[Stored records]
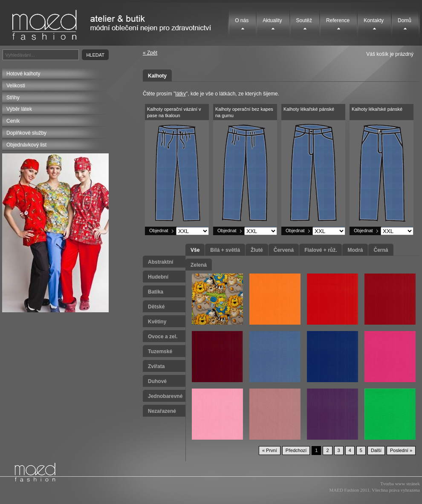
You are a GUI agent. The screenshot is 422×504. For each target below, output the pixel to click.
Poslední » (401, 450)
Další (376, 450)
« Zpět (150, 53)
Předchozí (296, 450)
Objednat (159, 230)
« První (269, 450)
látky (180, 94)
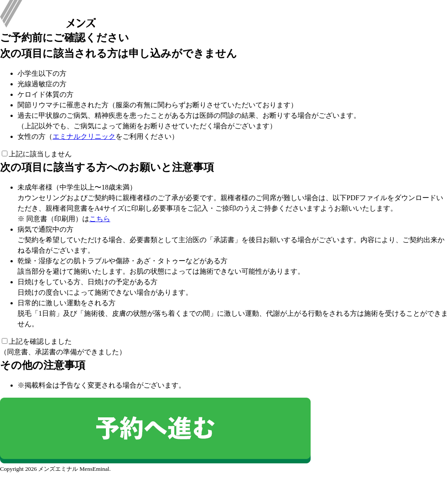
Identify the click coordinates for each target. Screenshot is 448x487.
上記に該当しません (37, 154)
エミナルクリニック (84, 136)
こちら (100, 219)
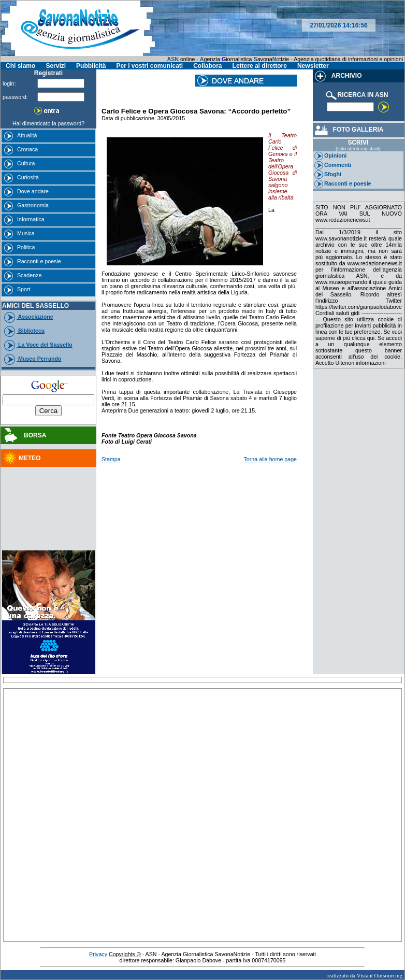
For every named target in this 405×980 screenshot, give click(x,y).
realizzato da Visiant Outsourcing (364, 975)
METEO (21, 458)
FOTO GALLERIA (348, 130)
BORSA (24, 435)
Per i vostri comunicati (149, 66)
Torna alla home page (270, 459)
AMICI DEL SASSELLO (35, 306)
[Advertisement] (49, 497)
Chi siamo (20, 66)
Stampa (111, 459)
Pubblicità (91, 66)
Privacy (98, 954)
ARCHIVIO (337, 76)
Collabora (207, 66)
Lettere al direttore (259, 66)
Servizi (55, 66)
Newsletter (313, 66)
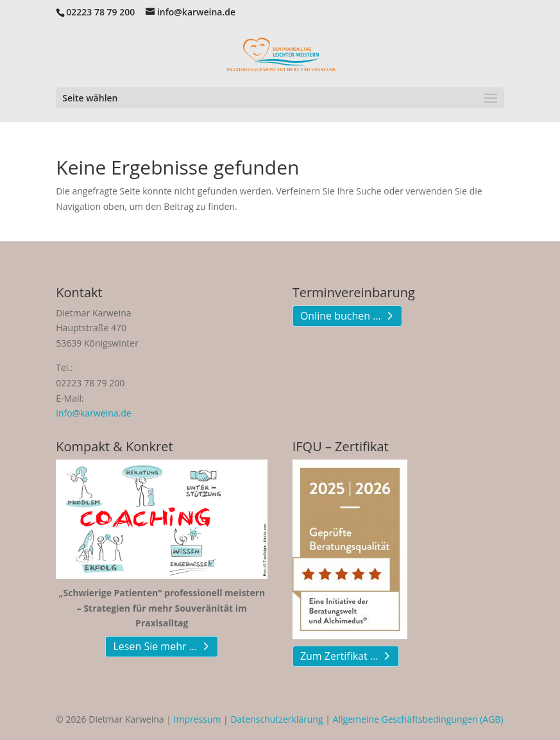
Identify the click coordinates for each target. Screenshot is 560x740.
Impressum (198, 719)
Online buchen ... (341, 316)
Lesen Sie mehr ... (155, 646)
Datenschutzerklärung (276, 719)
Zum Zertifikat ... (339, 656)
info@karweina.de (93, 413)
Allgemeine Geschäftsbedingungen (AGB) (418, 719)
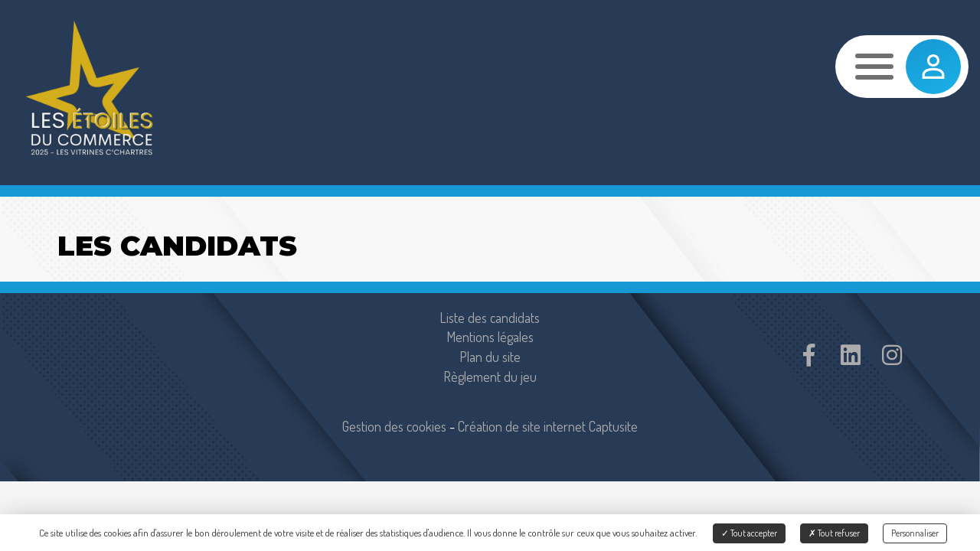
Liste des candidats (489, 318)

Written instruction — Copy every line of the items above character for character, leaving out the picture lines.

Exercise result —
You are a GUI agent. The screenshot is 422×504. For each target below, output the pixel to click.
Poslední » (401, 450)
Další (376, 450)
« Zpět (150, 53)
Předchozí (296, 450)
Objednat (159, 230)
« První (269, 450)
látky (180, 94)
Identify the click coordinates for each target. Screenshot is 448x487.
上記に該当しません (37, 154)
エミナルクリニック (84, 136)
こちら (100, 219)
For every named target in this 405×980 screenshot, give click(x,y).
realizzato da Visiant Outsourcing (364, 975)
METEO (21, 458)
FOTO GALLERIA (348, 130)
BORSA (24, 435)
Per i vostri comunicati (149, 66)
Torna alla home page (270, 459)
AMICI DEL SASSELLO (35, 306)
[Advertisement] (49, 497)
Chi siamo (20, 66)
Stampa (111, 459)
Pubblicità (91, 66)
Privacy (98, 954)
ARCHIVIO (337, 76)
Collabora (207, 66)
Lettere al direttore (259, 66)
Servizi (55, 66)
Newsletter (313, 66)
Identify the click coordinates for each target. Screenshot is 560x740.
Impressum (198, 719)
Online buchen ... (341, 316)
Lesen Sie mehr ... (155, 646)
Datenschutzerklärung (276, 719)
Zum Zertifikat ... (339, 656)
info@karweina.de (93, 413)
Allgemeine Geschäftsbedingungen (AGB) (418, 719)
Liste des candidats (489, 318)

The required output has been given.